(THE PROBLEM)
Find the line containing "Bestill her (143, 2444)" in the entries below. Restate it and each line after it, word for word, up to and including the line containing "Screenshot is 900x2576.".

(DATASET RECORDS)
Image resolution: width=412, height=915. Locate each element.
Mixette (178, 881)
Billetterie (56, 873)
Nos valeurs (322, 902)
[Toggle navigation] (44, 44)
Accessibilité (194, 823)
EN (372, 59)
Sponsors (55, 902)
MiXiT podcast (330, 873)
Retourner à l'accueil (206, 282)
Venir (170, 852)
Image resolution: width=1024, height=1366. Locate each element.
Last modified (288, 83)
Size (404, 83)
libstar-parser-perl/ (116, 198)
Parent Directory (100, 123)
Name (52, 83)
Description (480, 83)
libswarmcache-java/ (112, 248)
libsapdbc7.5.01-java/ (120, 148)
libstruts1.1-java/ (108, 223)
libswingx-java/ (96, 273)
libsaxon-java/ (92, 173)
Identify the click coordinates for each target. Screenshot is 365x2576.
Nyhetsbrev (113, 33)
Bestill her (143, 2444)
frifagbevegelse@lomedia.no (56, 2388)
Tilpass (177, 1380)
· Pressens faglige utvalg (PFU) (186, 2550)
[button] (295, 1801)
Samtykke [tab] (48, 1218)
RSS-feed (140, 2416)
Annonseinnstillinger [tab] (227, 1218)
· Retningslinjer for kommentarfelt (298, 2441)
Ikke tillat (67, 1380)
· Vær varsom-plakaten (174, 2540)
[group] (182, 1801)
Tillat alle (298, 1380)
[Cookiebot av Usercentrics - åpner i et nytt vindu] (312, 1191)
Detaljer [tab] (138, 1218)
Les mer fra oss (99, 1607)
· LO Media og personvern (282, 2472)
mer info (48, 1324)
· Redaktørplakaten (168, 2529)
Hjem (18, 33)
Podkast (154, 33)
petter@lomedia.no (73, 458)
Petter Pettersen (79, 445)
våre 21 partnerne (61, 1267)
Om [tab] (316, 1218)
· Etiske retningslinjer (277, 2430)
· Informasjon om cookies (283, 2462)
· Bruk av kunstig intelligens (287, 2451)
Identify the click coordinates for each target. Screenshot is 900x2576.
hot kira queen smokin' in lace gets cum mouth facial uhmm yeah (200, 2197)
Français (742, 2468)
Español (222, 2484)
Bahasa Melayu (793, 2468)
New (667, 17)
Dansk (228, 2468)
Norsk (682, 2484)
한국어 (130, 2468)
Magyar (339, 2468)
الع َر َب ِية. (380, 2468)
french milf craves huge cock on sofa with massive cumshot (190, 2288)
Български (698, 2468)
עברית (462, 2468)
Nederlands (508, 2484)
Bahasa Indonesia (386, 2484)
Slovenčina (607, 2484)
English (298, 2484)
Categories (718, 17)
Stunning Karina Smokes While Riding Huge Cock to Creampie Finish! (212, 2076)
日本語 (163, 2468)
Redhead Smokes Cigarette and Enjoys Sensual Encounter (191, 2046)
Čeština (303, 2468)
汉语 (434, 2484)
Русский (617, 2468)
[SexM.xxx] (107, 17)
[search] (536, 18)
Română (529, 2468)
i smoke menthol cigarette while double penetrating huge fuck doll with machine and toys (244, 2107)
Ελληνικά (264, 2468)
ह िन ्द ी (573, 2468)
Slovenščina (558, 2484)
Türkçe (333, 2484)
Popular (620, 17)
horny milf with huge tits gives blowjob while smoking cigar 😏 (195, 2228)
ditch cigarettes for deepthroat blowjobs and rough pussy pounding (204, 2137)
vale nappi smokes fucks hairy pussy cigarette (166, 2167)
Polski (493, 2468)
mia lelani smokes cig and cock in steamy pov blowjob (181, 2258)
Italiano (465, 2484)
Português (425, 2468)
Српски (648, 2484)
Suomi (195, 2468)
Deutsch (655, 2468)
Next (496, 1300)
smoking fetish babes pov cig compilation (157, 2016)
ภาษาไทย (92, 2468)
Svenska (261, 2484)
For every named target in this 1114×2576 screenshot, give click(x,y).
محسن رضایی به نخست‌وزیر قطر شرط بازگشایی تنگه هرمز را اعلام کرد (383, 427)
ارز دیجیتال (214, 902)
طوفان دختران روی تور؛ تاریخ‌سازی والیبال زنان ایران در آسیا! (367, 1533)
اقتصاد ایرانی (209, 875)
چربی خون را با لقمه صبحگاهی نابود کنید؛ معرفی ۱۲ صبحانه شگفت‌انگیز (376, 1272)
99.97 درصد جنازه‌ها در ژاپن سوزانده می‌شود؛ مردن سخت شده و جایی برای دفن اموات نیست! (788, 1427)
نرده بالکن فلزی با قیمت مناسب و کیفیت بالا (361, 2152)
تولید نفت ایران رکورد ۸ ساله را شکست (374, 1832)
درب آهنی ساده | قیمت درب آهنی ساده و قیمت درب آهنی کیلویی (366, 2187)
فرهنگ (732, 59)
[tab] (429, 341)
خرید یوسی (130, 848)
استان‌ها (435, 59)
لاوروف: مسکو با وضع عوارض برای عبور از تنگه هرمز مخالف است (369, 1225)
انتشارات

(WRITTEN SOLUTION)
Bestill her (143, 2444)
frifagbevegelse@lomedia.no (56, 2388)
Tilpass (177, 1380)
· Pressens faglige utvalg (PFU) (186, 2550)
[button] (295, 1801)
Samtykke [tab] (48, 1218)
RSS-feed (140, 2416)
Annonseinnstillinger [tab] (227, 1218)
· Retningslinjer for kommentarfelt (298, 2441)
Ikke tillat (67, 1380)
· Vær varsom-plakaten (174, 2540)
[group] (182, 1801)
Tillat alle (298, 1380)
[Cookiebot av Usercentrics - åpner i et nytt vindu] (312, 1191)
Detaljer [tab] (138, 1218)
Les mer fra oss (99, 1607)
· LO Media og personvern (282, 2472)
mer info (48, 1324)
· Redaktørplakaten (168, 2529)
Hjem (18, 33)
Podkast (154, 33)
petter@lomedia.no (73, 458)
Petter Pettersen (79, 445)
våre 21 partnerne (61, 1267)
Om [tab] (316, 1218)
· Etiske retningslinjer (277, 2430)
· Informasjon om cookies (283, 2462)
· Bruk av kunstig intelligens (287, 2451)
Identify the click coordinates for each target. Screenshot is 900x2576.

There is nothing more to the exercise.